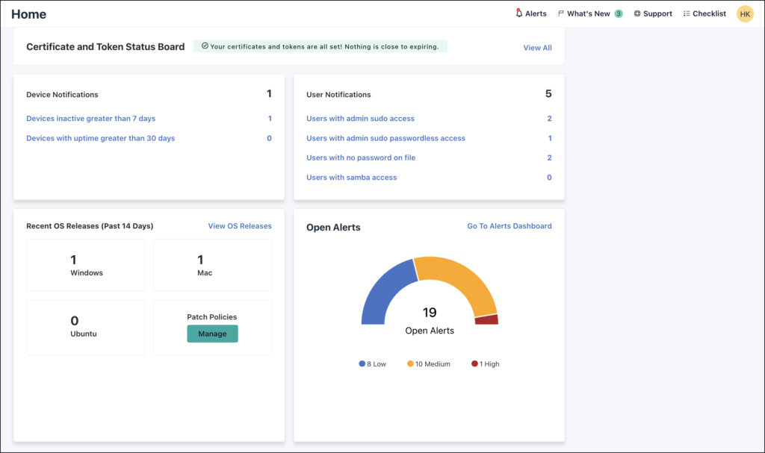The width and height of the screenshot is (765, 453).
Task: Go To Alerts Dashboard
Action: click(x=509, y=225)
━━━━━━━━━━━━━━━━━━━━
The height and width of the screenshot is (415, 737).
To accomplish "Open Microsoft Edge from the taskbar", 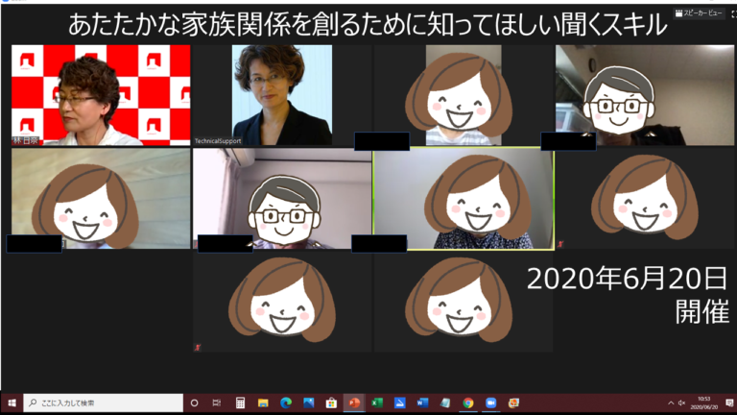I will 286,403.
━━━━━━━━━━━━━━━━━━━━
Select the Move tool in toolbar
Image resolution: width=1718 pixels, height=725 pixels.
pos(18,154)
━━━━━━━━━━━━━━━━━━━━
• _Task directions_: Change "Move tool" to "Hand tool" in everything from the line containing "Select the Move tool in toolbar" down to the line containing "pos(18,154)", and give only those lines with nothing else altered.

• _Solution_:
Select the Hand tool in toolbar
Image resolution: width=1718 pixels, height=725 pixels.
pos(18,154)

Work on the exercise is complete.